RE: Unicode in Asia Question

From: Carl W. Brown (cbrown@xnetinc.com)
Date: Wed Aug 01 2001 - 16:57:20 EDT


Danny,

I am currently working on xIUA. This is sample code that you can integrate
into you application to help you interface to ICU.
http://oss.software.ibm.com/icu/

It has added functionality specifically tailored for Web servers. It will
allow you to develop application Unicode that will dynamically switch
between code page, UTF-8, UTF-16 and UTF-32 with the same object code. It
also has special Web support functions such as routines to find locale names
in paths or process the accept language values. It even has a couple of
special Apache features such as running as an Apaches extension and
optionally providing mime services that will override mod_mime with a
directory path based language selection system.

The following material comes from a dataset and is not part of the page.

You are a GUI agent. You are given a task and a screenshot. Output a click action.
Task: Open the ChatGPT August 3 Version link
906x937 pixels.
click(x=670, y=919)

With this code you can provide utf-8 to 5.0 and above browsers and code page
to older browsers with the same code.

It also provides a cross platform thread safe locale manager that makes
converting existing code to use multiple locales easy. It even has limited
multiple locale support. I can have one locale for my HTML pages such as
"ja_JP.EUC-JP" and my browser might use "ja_JP.Shift_JIS". One call
converts the data. If the browser uses "ja_JP.UTF-8" the same call converts
it properly. If the browser is using "ja_JP.EUC-JP" then the data is just
copied.

The xIUA code is free open source code that I developed pro-bono to help
people convert to Unicode.

Carl

> -----Original Message-----
> From: unicode-bounce@unicode.org [mailto:unicode-bounce@unicode.org]On
> Behalf Of Magda Danish (Unicode)
> Sent: Wednesday, August 01, 2001 10:34 AM
> To: unicode@unicode.org
> Subject: FW: Unicode in Asia Question
>
>
>
>
> -----Original Message-----
> From: NORIEGA,DANNY (A-HongKong,ex1) [mailto:danny_noriega@agilent.com]
> Sent: Wednesday, August 01, 2001 2:56 AM
> To: 'info@unicode.org'
> Subject: Unicode in Asia Question
>
>
> Hi:
>
> My company is planning to implement 16-bit Unicode. The proposal is to
> go strictly and solely with Unicode (16 bit Unicode for Asia/Japan).
>
> Up to this point we have specified the following encodings:
> - Big 5 (Traditional Chinese)
> - GB 2312 (Simplified Chinese)
> - Shift - JIS (Japanese)
> - KSC 5601 1967 (Korean)
> - Iso-8859-1 (Western character sets)
> - Unicode (we believe this is used for Russian)
>
> I do not fully understand the need for the various encodings. I believe
> there are local preferences for browsers (vendors, versions, plugins,
> etc.) that are related to encoding. I have also heard there is some
> need, in Japan for example, where web users routinely view the HTML
> source and expect Shift-JIS.
>
> Can you confirm what browser preferences (encoding driven) are user
> musts? By this I mean IE 4.0+, Netscape, Mosiac, KK Man & etc.. And,
> what are the customer needs that would make an specific encoding
> (Unicode, Big 5, GB 2312 or KSC 5601 1967) a must?
>
> The basic question I'm trying to answer is if we move forward with using
> strictly Unicode, will my customers in Asia be adversely affected by
> this decsion? Will they not be able to view content I place on my
> website.
>
> Best regards,
>
> Danny Noriega
> Asia eBusiness Manager
> Agilent Technologies Hong Kong Ltd.